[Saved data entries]
• • •
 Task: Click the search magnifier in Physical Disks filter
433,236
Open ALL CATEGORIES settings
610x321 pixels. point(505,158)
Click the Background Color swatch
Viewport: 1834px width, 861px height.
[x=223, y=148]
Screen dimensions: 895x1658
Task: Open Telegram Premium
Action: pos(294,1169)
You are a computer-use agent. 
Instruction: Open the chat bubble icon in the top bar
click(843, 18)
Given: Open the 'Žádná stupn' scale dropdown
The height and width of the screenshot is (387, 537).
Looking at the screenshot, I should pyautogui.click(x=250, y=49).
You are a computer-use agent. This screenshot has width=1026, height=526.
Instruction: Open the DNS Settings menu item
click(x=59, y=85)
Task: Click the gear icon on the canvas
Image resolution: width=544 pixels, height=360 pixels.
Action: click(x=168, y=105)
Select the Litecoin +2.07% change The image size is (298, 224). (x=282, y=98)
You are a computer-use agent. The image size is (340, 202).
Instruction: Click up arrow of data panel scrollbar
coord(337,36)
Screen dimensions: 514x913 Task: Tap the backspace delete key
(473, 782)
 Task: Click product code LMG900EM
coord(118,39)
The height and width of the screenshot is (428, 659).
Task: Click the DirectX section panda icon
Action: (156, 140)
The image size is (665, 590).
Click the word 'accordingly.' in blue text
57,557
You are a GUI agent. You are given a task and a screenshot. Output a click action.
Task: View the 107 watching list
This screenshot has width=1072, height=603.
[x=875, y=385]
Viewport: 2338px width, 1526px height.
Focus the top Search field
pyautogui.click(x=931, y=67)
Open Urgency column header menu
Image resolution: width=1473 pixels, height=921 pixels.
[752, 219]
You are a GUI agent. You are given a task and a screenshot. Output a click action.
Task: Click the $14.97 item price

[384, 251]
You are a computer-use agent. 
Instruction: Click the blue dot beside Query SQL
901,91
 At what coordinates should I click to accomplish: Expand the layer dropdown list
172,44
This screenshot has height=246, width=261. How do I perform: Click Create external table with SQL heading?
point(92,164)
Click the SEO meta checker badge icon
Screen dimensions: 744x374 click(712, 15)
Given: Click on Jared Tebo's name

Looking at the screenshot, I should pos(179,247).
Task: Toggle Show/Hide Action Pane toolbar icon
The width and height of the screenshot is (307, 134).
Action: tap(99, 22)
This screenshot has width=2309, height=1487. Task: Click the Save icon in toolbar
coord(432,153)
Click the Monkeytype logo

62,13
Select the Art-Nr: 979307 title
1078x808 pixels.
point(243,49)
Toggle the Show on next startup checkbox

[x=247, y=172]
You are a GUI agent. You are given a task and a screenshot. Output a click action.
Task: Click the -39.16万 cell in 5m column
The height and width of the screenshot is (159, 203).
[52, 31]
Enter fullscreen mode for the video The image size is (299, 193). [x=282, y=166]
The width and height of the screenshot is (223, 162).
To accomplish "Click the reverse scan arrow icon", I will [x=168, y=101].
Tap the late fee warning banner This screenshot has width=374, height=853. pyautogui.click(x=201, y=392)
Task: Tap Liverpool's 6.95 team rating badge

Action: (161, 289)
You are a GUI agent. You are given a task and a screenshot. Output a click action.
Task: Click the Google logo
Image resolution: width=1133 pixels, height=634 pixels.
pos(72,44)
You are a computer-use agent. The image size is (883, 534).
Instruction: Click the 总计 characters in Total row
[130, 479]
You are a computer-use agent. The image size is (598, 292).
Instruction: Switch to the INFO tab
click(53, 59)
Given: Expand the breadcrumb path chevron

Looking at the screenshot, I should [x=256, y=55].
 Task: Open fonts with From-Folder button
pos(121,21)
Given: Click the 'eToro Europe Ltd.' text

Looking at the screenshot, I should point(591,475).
• • •
(Problem to solve)
Look above for lines with the word "column" and copy them all.

(Output for this exercise)
Open Urgency column header menu
Task: Click the -39.16万 cell in 5m column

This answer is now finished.